* Directions *
Each line of the data below must be reproduced without any change.
··· Record set
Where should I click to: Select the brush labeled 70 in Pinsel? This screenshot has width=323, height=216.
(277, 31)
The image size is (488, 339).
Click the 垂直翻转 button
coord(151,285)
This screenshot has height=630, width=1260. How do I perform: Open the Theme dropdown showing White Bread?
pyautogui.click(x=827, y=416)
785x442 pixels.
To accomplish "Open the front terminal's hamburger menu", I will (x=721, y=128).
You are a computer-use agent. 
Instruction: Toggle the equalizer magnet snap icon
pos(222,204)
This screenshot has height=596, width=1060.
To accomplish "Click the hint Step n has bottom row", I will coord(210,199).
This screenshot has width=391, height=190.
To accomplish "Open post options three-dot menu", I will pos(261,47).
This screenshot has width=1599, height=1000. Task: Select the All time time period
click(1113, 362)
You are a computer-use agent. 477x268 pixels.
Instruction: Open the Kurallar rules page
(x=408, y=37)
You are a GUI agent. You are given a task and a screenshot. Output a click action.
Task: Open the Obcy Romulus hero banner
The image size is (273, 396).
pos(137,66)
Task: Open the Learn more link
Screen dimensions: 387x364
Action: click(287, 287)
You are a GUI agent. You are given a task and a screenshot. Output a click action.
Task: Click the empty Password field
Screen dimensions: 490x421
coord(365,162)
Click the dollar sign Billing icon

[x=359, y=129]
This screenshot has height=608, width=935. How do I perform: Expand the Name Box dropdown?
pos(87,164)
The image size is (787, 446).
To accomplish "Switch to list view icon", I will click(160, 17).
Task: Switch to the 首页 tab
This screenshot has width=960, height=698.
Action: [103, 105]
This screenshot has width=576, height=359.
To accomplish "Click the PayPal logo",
······
* Reply *
Where should I click to: Select the brush labeled 70 in Pinsel? This screenshot has width=323, height=216.
(277, 31)
The image size is (488, 339).
Click the 垂直翻转 button
coord(151,285)
This screenshot has height=630, width=1260. How do I perform: Open the Theme dropdown showing White Bread?
pyautogui.click(x=827, y=416)
785x442 pixels.
To accomplish "Open the front terminal's hamburger menu", I will (x=721, y=128).
You are a computer-use agent. 
Instruction: Toggle the equalizer magnet snap icon
pos(222,204)
This screenshot has height=596, width=1060.
To accomplish "Click the hint Step n has bottom row", I will coord(210,199).
This screenshot has width=391, height=190.
To accomplish "Open post options three-dot menu", I will pos(261,47).
This screenshot has width=1599, height=1000. Task: Select the All time time period
click(1113, 362)
You are a computer-use agent. 477x268 pixels.
Instruction: Open the Kurallar rules page
(x=408, y=37)
You are a GUI agent. You are given a task and a screenshot. Output a click action.
Task: Open the Obcy Romulus hero banner
The image size is (273, 396).
pos(137,66)
Task: Open the Learn more link
Screen dimensions: 387x364
Action: click(287, 287)
You are a GUI agent. You are given a task and a screenshot. Output a click action.
Task: Click the empty Password field
Screen dimensions: 490x421
coord(365,162)
Click the dollar sign Billing icon

[x=359, y=129]
This screenshot has height=608, width=935. How do I perform: Expand the Name Box dropdown?
pos(87,164)
The image size is (787, 446).
To accomplish "Switch to list view icon", I will click(160, 17).
Task: Switch to the 首页 tab
This screenshot has width=960, height=698.
Action: [103, 105]
This screenshot has width=576, height=359.
To accomplish "Click the PayPal logo",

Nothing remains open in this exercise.